EXERCISE AIM —
In the listing below, start your output at the line with "Instruction: Click the Anuluj button" and end it after the line with "Given: Click the Akihabara street hero image", copying every line exactly.

PROVIDED ENTRIES —
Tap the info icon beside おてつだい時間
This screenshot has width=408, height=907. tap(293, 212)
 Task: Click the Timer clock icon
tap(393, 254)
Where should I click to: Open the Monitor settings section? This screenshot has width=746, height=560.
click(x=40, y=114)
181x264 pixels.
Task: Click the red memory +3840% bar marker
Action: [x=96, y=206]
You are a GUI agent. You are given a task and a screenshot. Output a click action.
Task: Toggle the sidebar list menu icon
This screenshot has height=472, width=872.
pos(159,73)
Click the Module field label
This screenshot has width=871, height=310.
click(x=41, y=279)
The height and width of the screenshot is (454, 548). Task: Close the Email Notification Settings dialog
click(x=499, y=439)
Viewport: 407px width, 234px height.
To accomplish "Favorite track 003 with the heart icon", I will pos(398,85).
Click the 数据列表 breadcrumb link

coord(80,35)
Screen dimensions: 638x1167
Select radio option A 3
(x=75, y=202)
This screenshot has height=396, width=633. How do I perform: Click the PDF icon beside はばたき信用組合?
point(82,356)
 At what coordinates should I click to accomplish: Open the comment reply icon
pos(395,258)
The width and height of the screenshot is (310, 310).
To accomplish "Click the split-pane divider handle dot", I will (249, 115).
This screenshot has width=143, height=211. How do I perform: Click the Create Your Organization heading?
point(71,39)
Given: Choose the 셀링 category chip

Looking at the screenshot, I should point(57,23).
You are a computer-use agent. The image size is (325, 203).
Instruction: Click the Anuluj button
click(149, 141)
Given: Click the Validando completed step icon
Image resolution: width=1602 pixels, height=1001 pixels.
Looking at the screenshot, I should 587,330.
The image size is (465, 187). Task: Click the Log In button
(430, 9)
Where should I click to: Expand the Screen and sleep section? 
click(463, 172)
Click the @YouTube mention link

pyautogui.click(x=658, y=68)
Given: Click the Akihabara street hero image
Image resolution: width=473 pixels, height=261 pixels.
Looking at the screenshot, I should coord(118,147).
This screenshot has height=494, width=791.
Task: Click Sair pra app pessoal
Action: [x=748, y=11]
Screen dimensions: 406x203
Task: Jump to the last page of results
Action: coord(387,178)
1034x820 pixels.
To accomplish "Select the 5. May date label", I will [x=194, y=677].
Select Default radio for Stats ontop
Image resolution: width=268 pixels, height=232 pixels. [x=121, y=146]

OUTPUT —
Instruction: Click the Anuluj button
click(149, 141)
Given: Click the Validando completed step icon
Image resolution: width=1602 pixels, height=1001 pixels.
Looking at the screenshot, I should 587,330.
The image size is (465, 187). Task: Click the Log In button
(430, 9)
Where should I click to: Expand the Screen and sleep section? 
click(463, 172)
Click the @YouTube mention link

pyautogui.click(x=658, y=68)
Given: Click the Akihabara street hero image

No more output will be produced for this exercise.